Using the entries that follow, write out the line containing "Đất nền Bà Rịa Gold City (185, 1389)", the line containing "Dự án Green Star Sky Garden (191, 1956)", and every line between them, exactly and nothing else.

---

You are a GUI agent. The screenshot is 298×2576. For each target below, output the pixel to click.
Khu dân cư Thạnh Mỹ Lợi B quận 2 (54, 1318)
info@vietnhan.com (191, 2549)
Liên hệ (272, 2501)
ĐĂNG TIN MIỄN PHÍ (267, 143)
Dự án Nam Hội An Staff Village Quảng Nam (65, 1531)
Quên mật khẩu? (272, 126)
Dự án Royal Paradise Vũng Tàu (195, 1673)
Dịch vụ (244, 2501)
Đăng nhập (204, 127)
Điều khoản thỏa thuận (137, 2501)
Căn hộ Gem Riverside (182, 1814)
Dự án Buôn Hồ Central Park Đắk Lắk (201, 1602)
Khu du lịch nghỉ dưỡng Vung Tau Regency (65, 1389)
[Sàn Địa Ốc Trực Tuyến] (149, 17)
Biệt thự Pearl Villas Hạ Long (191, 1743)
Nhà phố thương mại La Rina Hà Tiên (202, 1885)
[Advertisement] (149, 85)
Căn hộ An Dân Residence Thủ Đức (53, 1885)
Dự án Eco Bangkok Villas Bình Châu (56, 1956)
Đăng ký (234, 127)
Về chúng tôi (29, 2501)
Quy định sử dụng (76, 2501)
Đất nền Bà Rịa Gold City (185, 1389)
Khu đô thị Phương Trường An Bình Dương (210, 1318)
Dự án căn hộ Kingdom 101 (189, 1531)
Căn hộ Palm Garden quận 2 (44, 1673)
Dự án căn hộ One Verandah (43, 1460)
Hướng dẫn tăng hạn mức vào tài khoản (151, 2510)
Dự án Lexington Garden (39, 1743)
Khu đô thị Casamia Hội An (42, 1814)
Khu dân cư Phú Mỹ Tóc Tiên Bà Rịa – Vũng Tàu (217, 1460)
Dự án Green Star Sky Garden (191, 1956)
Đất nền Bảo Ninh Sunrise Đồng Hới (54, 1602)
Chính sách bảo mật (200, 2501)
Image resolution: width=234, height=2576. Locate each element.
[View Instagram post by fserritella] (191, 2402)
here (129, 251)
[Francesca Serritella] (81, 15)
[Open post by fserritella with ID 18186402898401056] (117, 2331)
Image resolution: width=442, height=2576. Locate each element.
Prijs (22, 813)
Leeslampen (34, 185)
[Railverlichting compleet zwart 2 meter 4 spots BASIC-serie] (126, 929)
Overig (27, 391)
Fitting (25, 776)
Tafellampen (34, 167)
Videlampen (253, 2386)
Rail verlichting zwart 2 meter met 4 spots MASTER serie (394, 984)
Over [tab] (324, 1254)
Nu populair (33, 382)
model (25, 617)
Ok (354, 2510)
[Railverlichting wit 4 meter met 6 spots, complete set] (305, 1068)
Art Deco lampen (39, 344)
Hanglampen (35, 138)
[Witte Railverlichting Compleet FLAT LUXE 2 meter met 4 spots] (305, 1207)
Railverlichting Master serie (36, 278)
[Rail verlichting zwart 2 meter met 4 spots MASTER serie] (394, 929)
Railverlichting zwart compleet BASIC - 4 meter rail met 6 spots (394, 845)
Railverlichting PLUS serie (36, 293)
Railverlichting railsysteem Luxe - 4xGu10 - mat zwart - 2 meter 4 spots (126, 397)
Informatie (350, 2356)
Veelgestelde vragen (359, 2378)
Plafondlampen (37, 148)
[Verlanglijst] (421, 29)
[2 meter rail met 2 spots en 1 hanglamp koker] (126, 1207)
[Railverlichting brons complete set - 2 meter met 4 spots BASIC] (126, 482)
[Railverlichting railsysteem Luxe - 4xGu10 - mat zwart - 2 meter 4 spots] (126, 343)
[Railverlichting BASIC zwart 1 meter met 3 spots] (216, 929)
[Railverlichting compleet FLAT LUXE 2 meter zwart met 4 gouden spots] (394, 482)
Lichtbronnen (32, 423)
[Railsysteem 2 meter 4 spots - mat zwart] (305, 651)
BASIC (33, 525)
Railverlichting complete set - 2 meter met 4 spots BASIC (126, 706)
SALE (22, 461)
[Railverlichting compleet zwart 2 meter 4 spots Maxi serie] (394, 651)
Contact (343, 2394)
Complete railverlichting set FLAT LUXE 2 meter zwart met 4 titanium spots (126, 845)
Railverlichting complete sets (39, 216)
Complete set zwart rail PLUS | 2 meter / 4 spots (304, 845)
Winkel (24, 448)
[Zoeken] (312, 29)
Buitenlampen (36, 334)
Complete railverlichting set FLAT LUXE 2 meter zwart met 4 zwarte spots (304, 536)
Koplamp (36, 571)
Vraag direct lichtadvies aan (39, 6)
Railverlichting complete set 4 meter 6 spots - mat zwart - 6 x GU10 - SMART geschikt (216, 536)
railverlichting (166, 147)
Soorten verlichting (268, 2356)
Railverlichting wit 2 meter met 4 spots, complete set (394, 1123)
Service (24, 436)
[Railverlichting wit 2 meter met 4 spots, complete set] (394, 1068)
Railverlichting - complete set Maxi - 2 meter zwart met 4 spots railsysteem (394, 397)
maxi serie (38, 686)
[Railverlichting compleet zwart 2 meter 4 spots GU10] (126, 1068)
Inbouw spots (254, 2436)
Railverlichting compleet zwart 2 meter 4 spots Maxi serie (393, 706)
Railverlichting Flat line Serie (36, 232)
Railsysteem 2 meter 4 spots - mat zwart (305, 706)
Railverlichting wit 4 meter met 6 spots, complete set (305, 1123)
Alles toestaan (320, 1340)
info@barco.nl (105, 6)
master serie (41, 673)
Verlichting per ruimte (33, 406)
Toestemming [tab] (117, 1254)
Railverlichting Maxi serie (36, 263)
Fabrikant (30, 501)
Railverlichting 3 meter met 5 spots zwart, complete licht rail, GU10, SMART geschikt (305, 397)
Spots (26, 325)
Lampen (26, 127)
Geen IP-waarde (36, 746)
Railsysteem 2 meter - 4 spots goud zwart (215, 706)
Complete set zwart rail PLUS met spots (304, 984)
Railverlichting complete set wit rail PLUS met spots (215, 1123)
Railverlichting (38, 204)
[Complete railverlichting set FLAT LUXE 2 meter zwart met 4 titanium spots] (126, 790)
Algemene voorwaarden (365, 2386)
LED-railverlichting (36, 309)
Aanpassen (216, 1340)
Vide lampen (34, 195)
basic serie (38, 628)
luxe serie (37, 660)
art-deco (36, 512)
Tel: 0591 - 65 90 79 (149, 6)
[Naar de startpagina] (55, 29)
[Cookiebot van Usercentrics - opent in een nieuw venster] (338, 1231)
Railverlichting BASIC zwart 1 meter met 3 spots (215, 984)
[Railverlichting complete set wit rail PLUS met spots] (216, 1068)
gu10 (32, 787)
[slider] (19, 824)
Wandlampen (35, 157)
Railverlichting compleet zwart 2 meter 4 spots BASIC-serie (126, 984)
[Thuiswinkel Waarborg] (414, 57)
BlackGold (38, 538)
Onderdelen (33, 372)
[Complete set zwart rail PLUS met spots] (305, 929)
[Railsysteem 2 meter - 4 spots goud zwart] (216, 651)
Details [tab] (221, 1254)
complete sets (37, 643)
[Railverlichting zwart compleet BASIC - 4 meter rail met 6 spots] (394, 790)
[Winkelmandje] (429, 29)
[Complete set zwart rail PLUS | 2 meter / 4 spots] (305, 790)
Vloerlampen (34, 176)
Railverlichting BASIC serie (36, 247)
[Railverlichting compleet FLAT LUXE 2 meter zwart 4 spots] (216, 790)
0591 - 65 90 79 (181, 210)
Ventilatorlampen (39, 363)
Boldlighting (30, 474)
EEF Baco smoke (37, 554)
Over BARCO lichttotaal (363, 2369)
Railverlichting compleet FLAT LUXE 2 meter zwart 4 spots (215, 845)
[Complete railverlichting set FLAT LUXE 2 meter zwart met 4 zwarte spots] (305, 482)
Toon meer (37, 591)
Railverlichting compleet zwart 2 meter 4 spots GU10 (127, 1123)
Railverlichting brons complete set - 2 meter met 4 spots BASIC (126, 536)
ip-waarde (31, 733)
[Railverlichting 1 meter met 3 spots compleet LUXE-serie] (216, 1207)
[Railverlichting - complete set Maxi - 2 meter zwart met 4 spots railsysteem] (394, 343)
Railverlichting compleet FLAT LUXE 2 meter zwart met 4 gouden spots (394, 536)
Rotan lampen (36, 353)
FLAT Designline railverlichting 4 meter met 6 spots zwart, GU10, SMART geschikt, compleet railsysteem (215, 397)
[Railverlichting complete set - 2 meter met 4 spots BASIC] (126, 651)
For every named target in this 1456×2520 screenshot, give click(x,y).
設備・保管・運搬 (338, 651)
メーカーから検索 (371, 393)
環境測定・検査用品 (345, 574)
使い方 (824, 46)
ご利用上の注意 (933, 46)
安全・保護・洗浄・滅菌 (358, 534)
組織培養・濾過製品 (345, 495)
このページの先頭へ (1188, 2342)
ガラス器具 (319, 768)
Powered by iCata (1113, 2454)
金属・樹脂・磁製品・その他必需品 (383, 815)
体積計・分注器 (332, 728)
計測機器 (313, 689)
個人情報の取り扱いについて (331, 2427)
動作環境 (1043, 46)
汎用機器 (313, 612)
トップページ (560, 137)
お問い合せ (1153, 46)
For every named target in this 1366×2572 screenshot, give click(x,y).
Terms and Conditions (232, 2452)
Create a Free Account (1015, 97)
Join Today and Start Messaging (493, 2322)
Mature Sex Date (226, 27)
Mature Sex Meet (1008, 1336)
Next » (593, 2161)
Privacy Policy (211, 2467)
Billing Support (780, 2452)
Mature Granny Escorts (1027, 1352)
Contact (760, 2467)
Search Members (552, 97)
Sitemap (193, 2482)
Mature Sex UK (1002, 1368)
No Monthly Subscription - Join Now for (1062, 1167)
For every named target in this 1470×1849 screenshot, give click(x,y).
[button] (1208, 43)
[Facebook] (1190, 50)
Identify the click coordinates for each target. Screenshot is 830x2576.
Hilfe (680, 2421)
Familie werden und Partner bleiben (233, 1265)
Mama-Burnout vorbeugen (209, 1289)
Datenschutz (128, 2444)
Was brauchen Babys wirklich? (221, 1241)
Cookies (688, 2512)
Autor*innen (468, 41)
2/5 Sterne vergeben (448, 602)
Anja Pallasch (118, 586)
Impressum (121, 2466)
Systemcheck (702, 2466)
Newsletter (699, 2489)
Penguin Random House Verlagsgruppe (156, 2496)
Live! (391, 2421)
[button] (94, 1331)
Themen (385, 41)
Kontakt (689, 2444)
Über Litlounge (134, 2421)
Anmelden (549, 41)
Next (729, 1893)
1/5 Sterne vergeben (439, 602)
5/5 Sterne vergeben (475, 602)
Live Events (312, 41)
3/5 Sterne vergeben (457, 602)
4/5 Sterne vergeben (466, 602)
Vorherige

---

▸ **Reply to the exercise**
Đất nền Bà Rịa Gold City (185, 1389)
Khu đô thị Phương Trường An Bình Dương (210, 1318)
Dự án căn hộ Kingdom 101 (189, 1531)
Căn hộ Palm Garden quận 2 (44, 1673)
Dự án căn hộ One Verandah (43, 1460)
Hướng dẫn tăng hạn mức vào tài khoản (151, 2510)
Dự án Lexington Garden (39, 1743)
Khu đô thị Casamia Hội An (42, 1814)
Khu dân cư Phú Mỹ Tóc Tiên Bà Rịa – Vũng Tàu (217, 1460)
Dự án Green Star Sky Garden (191, 1956)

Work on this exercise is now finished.